Pod koniec listopada ubiegłego roku zorganizowano starcie Mike'a Tysona z Royem Jonesem Jr. Kibicom nie przeszkadzał fakt, że była to tylko walka pokazowa, a w ringu spotkali się pięściarze po pięćdziesiątce. W Stanach Zjednoczonych sprzedano aż 1,6 mln dostępów do transmisji PPV! To wyraźnie wszystkim pokazało, że kibice chcą oglądać legendy boksu.
To wyraźnie wszystkim pokazało, że kibice chcą oglądać legendy boksu. Czy możemy spodziewać się kolejnych tego typu walk? Jak najbardziej. Możliwe, że tym razem Tyson zmierzy się z Evanderem Holyfieldem. Wyzwał go na pojedynek tuż po starciu z Jonesem Jr, a "The Real Deal" potem przyznał, że chętnie przyjmie wyzwanie.

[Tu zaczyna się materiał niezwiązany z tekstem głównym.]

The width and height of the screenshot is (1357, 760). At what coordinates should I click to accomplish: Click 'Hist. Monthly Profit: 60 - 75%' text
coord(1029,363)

Mike Tyson znów zaszokował
Mike Tyson to osoba niezwykle kontrowersyjna. Były pięściarz znów zaszokował swoich fanów. 54-latek podczas audycji "Impaulsive" zjadł... grzyby halucynogenne! Tak, to prawda! Jeden z prowadzących studio przyniósł mu 4 gramy grzybów. Tyson je błyskawicznie pochłonął.
To podobno dla niego normalna sytuacja. Tyson zdradził, że na co dzień zjada "magiczne grzybki". Później prowadzący pytali go o zbliżającą się walkę Floyda Mayweathera ze znanym youtuberem. "Grzybki halucynogenne" nie wpłynęły jednak na jego ocenę. Tyson otwarcie przyznał, że Maywether pokona rywala.
Powiem Ci coś o Floydzie, niech każdy gada, że się już skończył, ale to nieprawda. On ciągle siedzi na siłowni jak szczur, skończył karierę, ale nie przestał trenować. Boks jest dla niego jak narkotyk - powiedział Tyson, którego cytuje serwis "mma.pl".